From the dust cover: “In Apple Blossom Time is a story about love, regrets, destiny and redemption, based on the true life and research of Dr. Willem Jacob van Stockum. Dr. van Stockum, a brilliant University of Maryland mathematics professor, becomes frustrated with American indifference about the war in Europe before Pearl Harbor, and abandons his promising academic career to become a bomber pilot in the British Royal Air Force. While flying a mission in support of the D-Day invasion of Europe, his plane is shot down behind the lines over Normandy and he is rescued by stranded American paratroopers. While they fight for survival in the French countryside, they meet up with ruthless French Resistance fighters and two strangers who are not what they appear to be. Willem’s pioneering academic work on time travel and Einstein’s Theory of Relativity pose intriguing “what if?” questions compelling him to face the implications of his work and the consequences of choices in a universe of infinite possibilities.”

My Ebook review: this book has all of the elements of a tremendously exciting novel.

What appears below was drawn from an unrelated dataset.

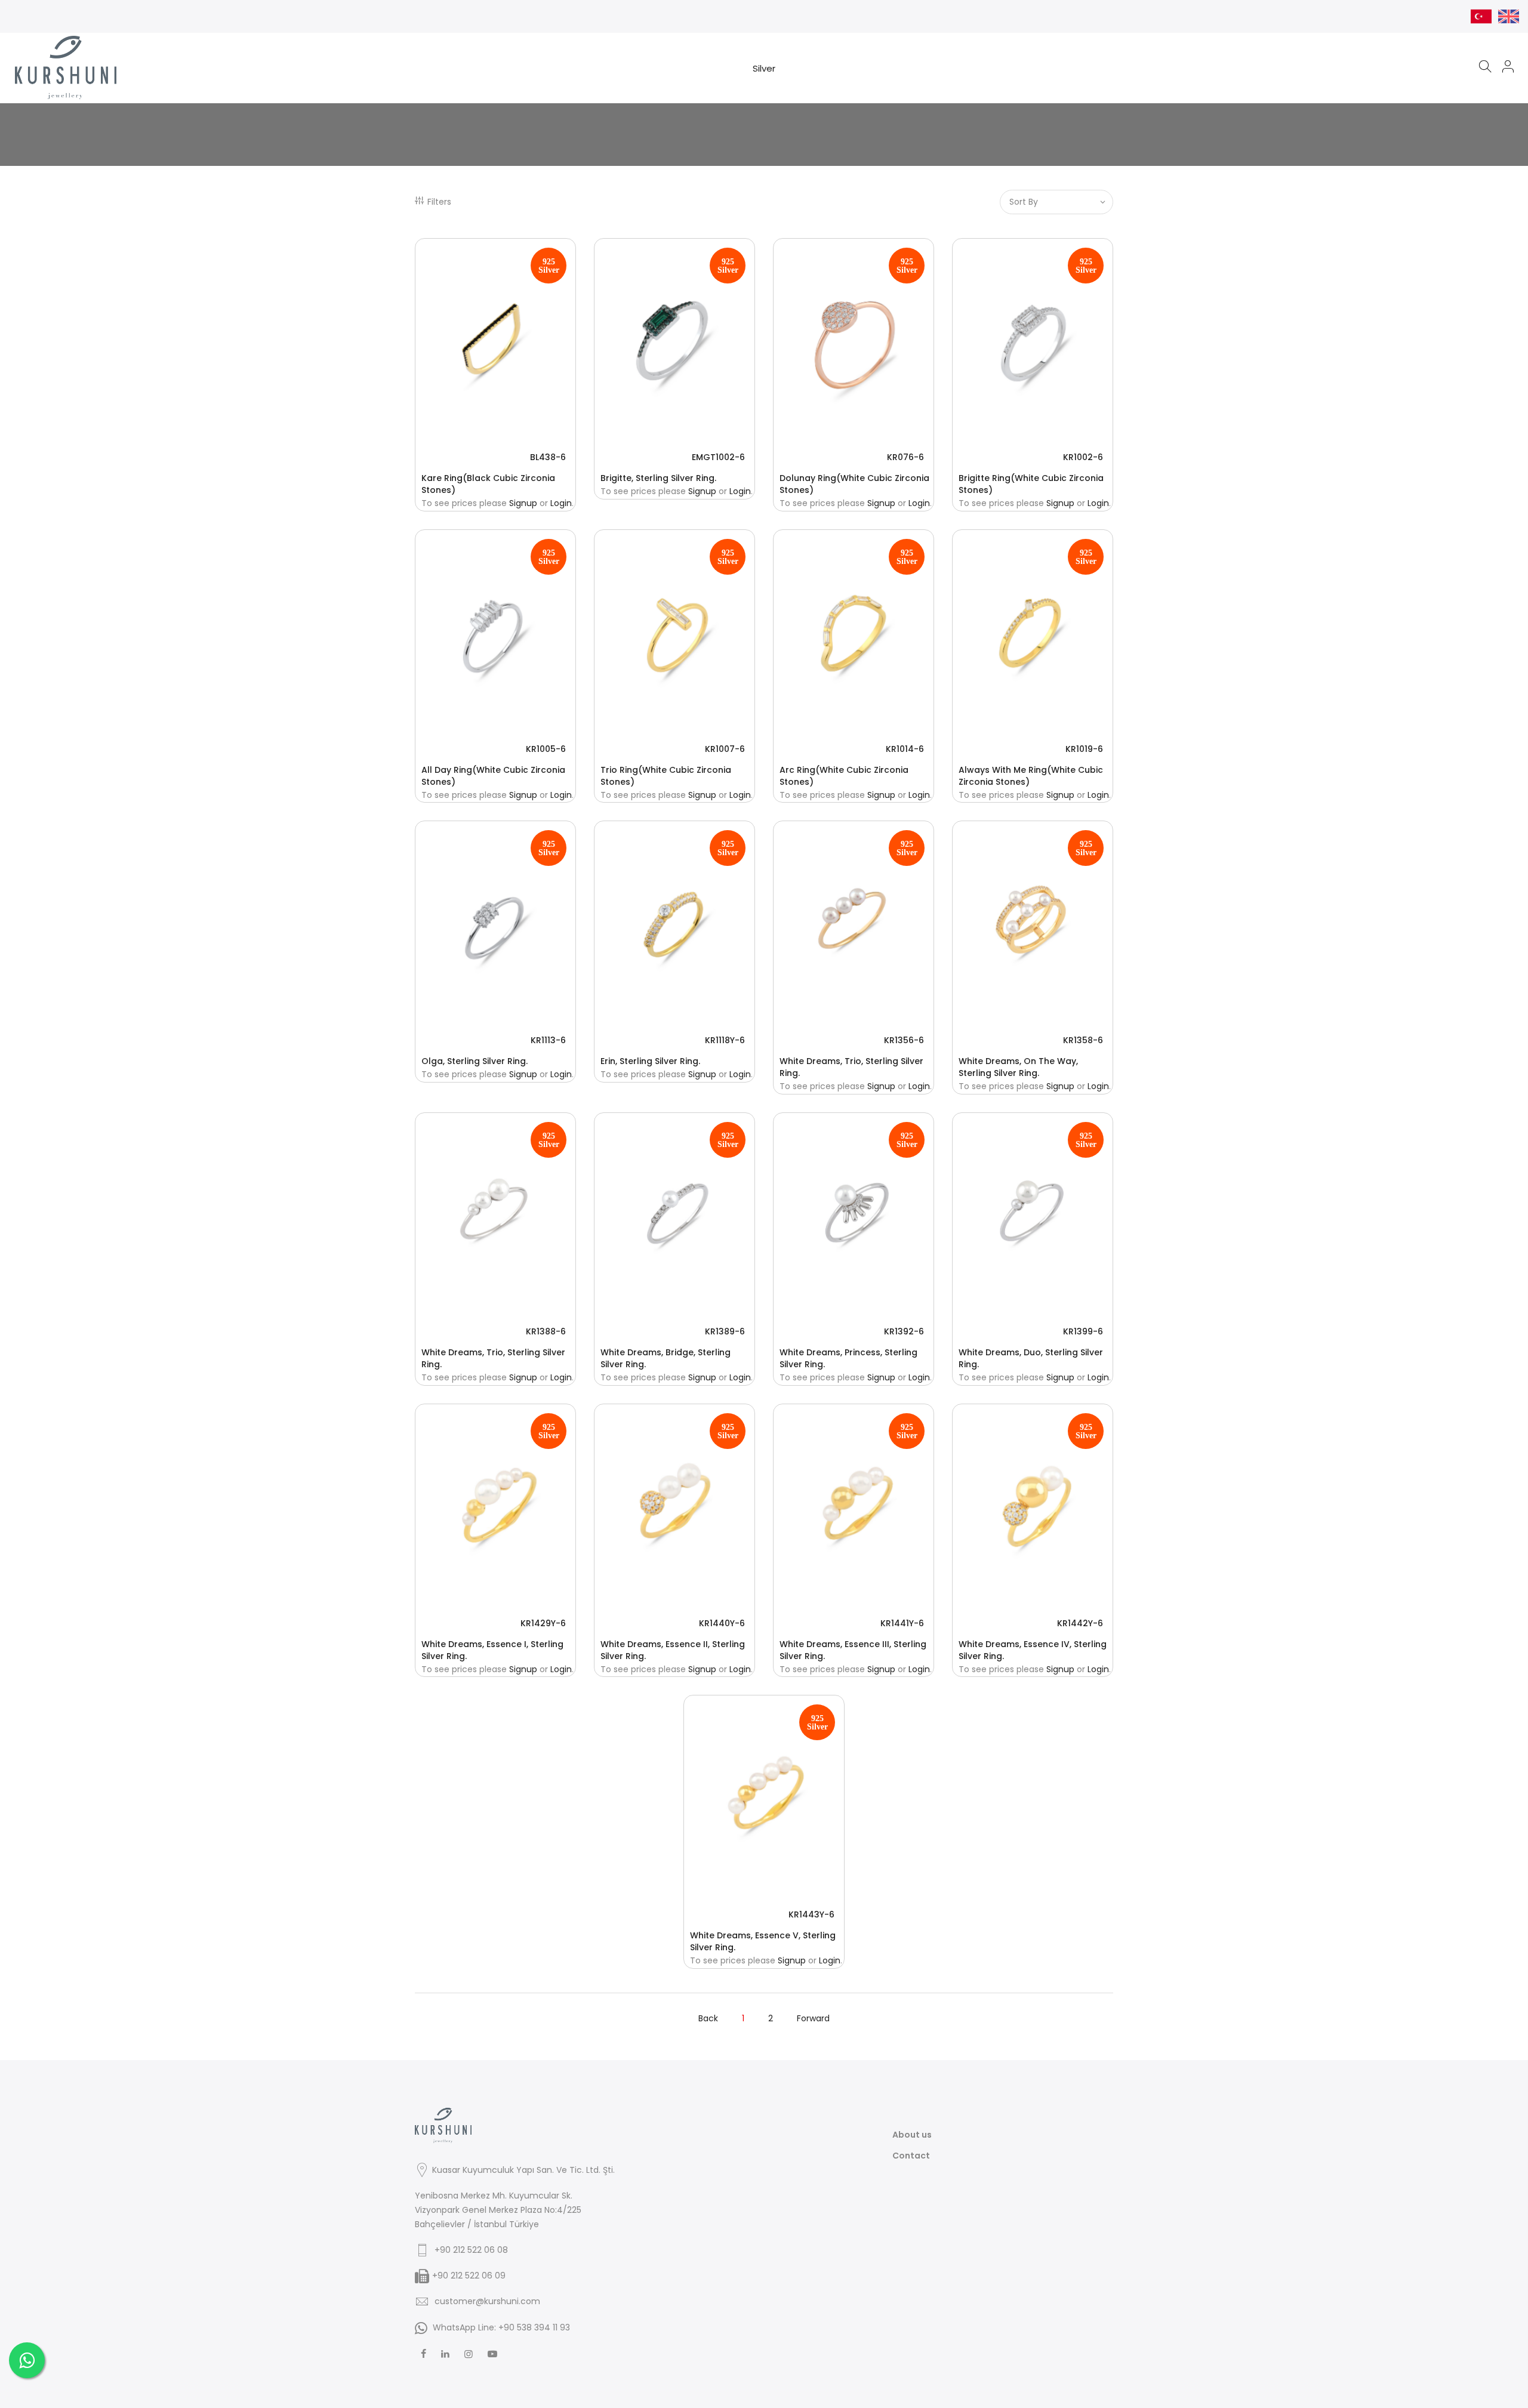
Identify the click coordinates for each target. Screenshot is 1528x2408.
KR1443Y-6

It has a real life historical figure, science at the very edge of our ability to comprehend or understand and daring war time exploits.
I am not a fact checker or someone who gets overly excited about whether the details are exact, but “In Apple Blossom Time” has the feel of authenticity and a level of research into the main character.
The main question comes down to: does it work? The answer is both yes and no. The story is a neat one and has twists and turns and certainly the unexpected elements that make it dramatic and thought provoking. On the negative side for me it was a slow moving work with a lot of time taken to set up a background and bring people together in order that they wait. It lacked a little of the breathless fast pace that I would have expected and probably I found it hard to empathize with many of the characters who appear as names with little definition yet took time away from the main flow of the plot.
As I got through the book I had a growing feeling that this would have made a splendid and punchy novella by which I mean that a ruthless editing to build pace and tension might well have generated a tip top piece that would have the feeling of a Hollywood blockbuster. As it stands, this is a fine and entertaining novel that provokes thought about science, about coincidence and about people choosing to put themselves in harm’s way to try to fight for a cause.